### [Data]
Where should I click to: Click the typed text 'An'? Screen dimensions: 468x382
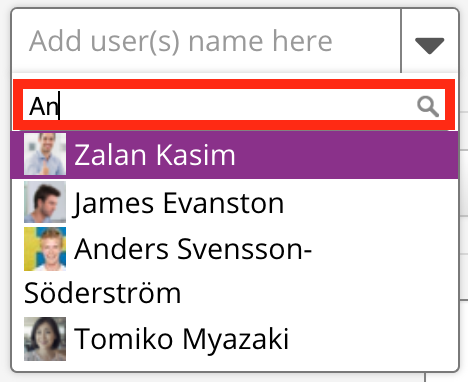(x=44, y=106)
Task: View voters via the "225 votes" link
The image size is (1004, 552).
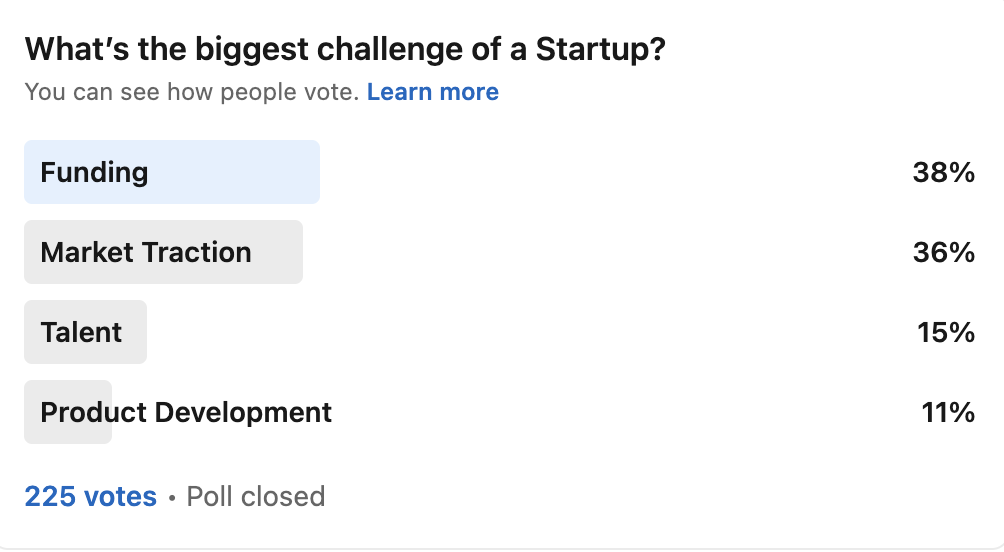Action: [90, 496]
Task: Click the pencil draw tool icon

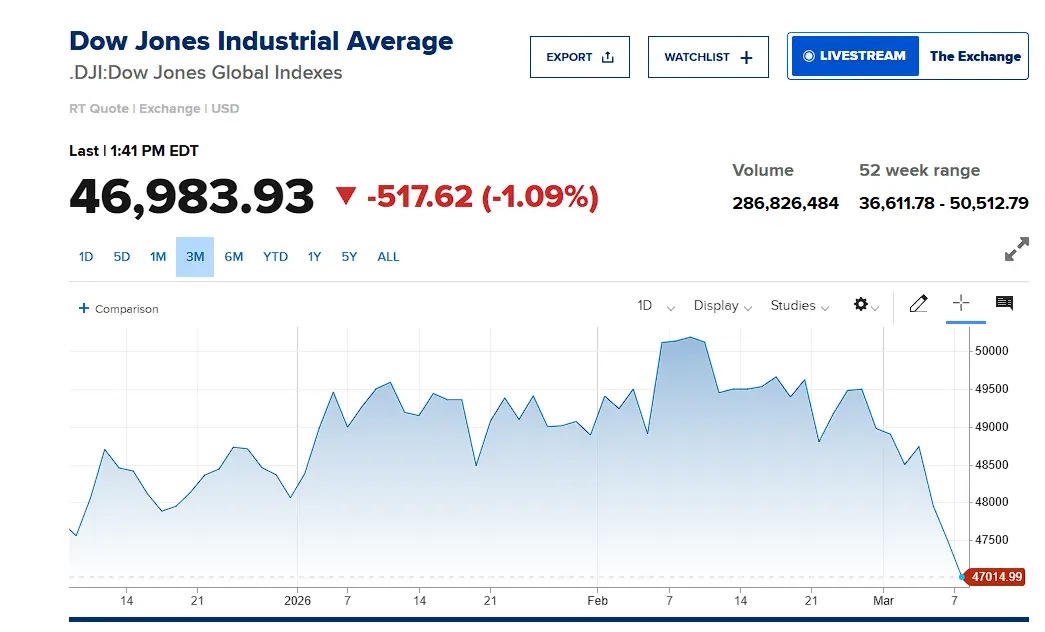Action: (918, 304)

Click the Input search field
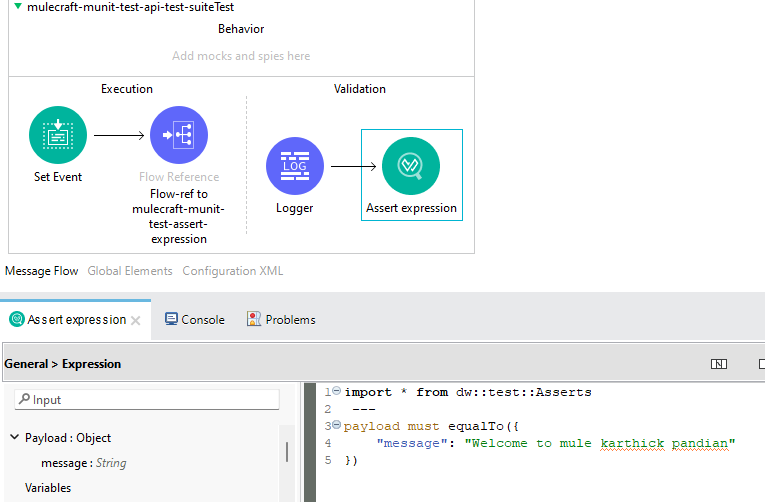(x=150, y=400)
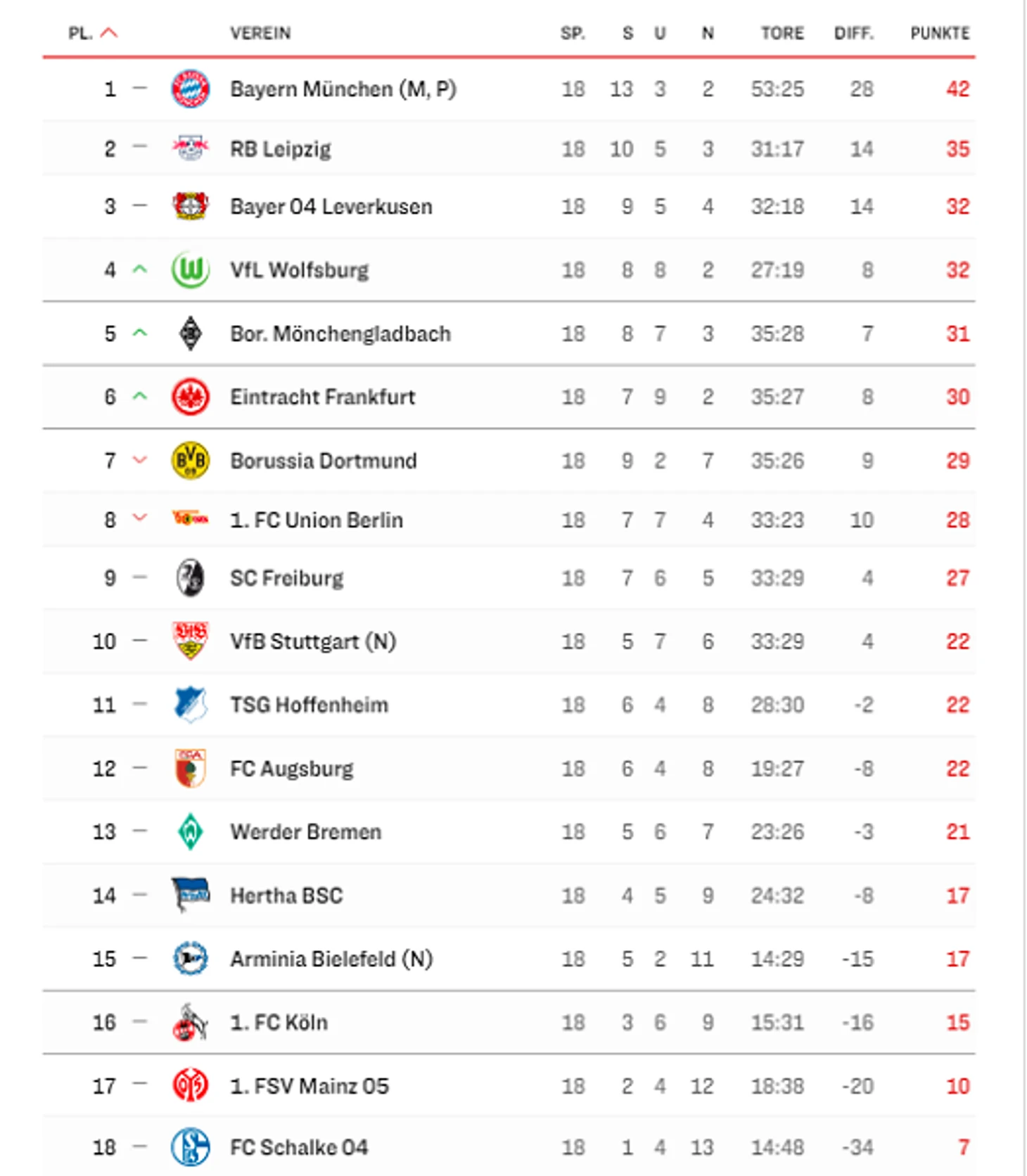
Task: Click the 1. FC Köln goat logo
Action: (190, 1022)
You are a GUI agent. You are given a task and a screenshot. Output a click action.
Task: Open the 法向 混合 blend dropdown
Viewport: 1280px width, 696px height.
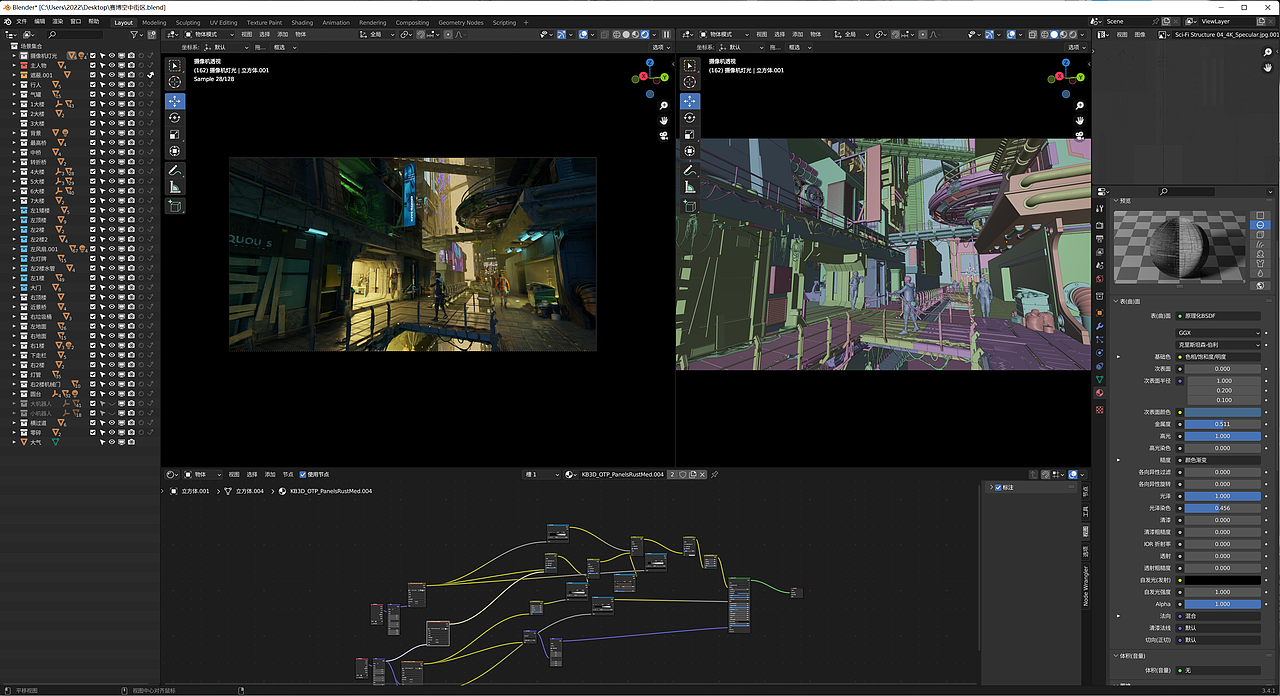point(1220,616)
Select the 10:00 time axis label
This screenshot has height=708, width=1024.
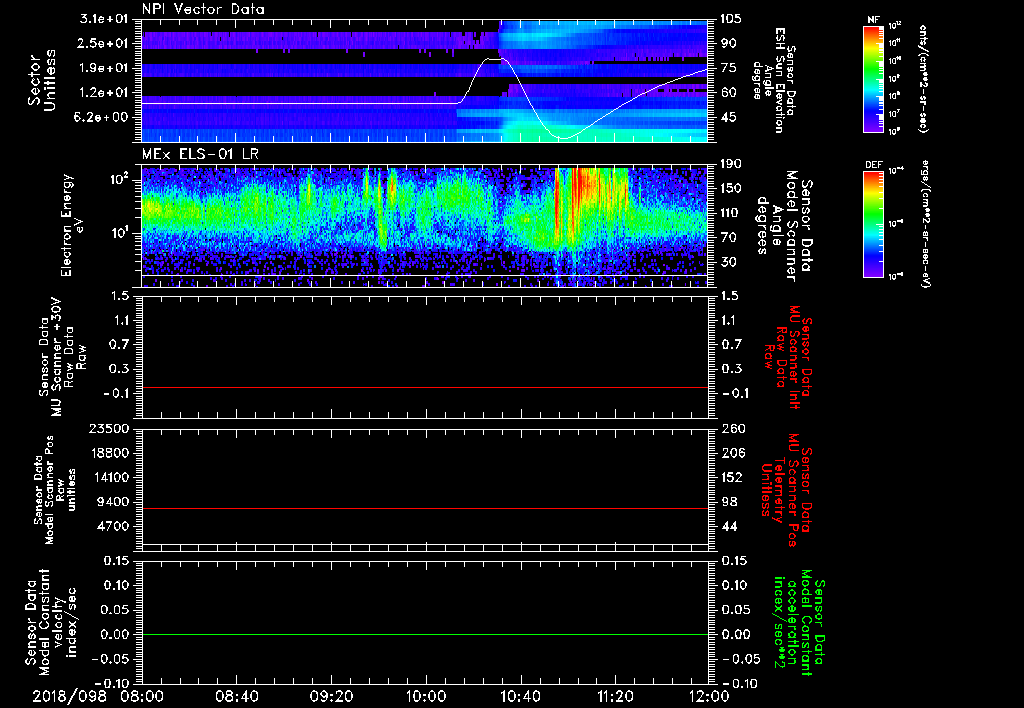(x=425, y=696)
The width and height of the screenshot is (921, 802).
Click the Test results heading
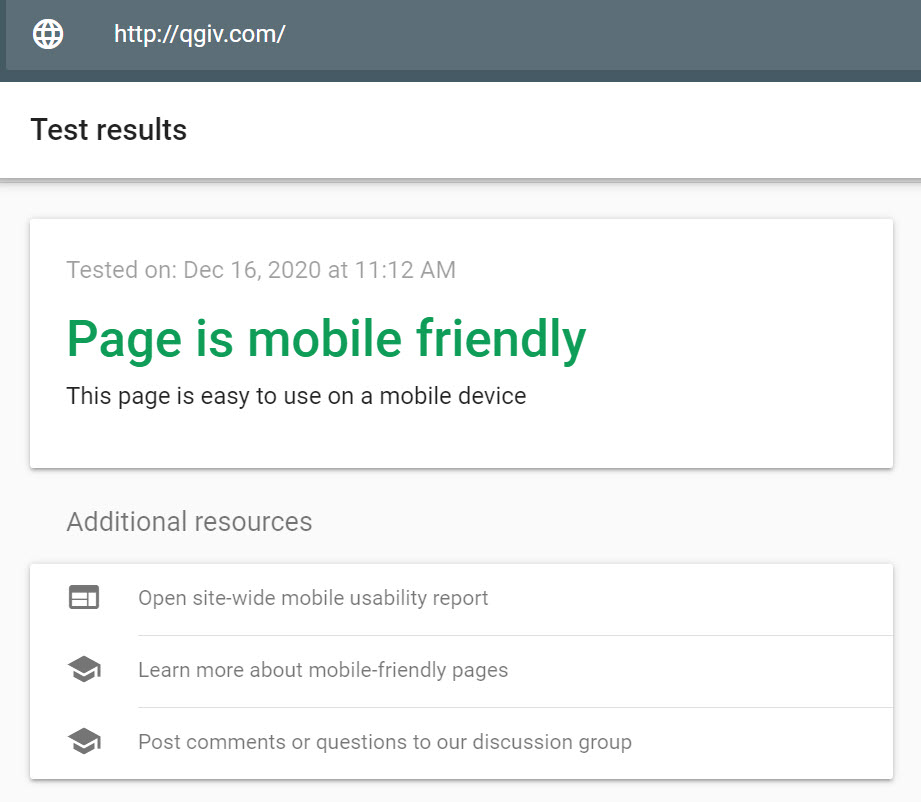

### [What is needed]
Retype the listing above exactly, please. Pictures do not belong in the copy.

### [Solved problem]
Where should I click to: Click the typed text 'An'? Screen dimensions: 468x382
(x=44, y=106)
Task: View voters via the "225 votes" link
The image size is (1004, 552).
Action: [90, 496]
Task: Click the pencil draw tool icon

Action: (918, 304)

Click the Input search field
(x=150, y=400)
Task: Click the 1. FC Köln goat logo
Action: (190, 1022)
You are a GUI agent. You are given a task and a screenshot. Output a click action.
Task: Open the 法向 混合 blend dropdown
Viewport: 1280px width, 696px height.
point(1220,616)
Select the 10:00 time axis label
This screenshot has height=708, width=1024.
(x=425, y=696)
The width and height of the screenshot is (921, 802).
Click the Test results heading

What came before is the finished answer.